• [Work task]: Repeat the span of the entries below that starts at the line with "Given: Open report link 02016_14_00338" and ends at the line with "Task: Click the Apellido column header", nothing more. Skip the pictures.

• [Data for review]:

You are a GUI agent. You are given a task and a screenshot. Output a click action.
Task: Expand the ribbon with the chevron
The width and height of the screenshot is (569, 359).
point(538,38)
...
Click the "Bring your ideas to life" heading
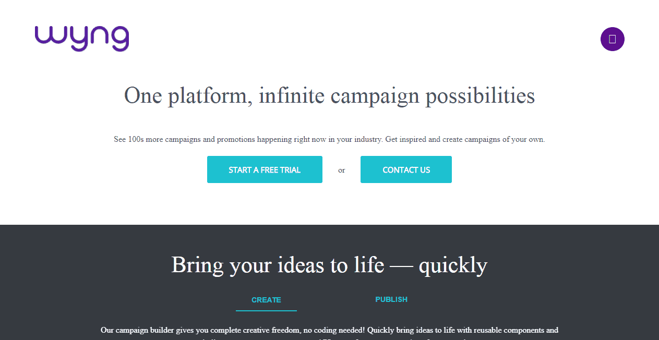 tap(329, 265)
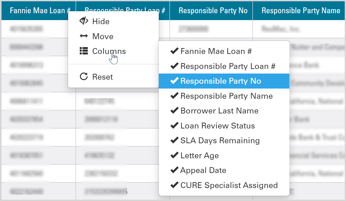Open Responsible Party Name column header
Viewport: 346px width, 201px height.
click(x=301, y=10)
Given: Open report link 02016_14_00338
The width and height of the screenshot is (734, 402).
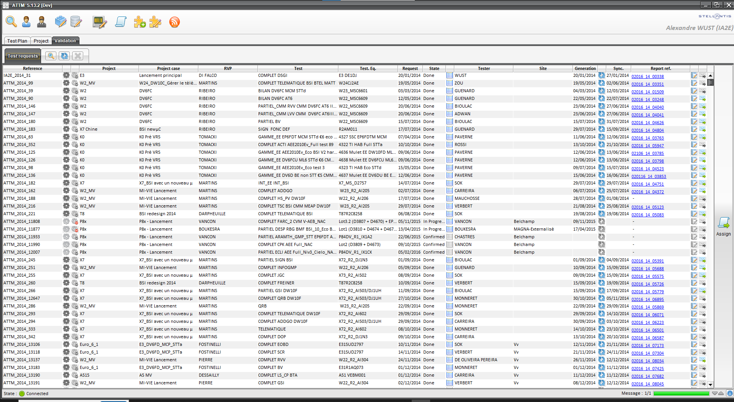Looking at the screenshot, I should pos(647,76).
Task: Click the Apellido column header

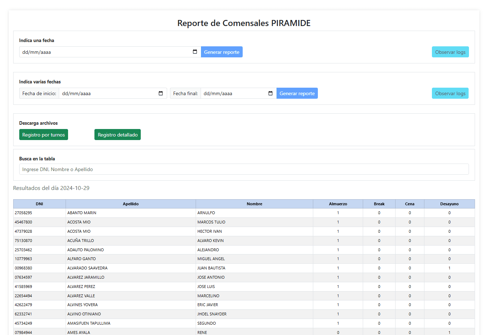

• [Solution below]:
Given: Open report link 02016_14_00338
The width and height of the screenshot is (734, 402).
Looking at the screenshot, I should pos(647,76).
Task: Click the Apellido column header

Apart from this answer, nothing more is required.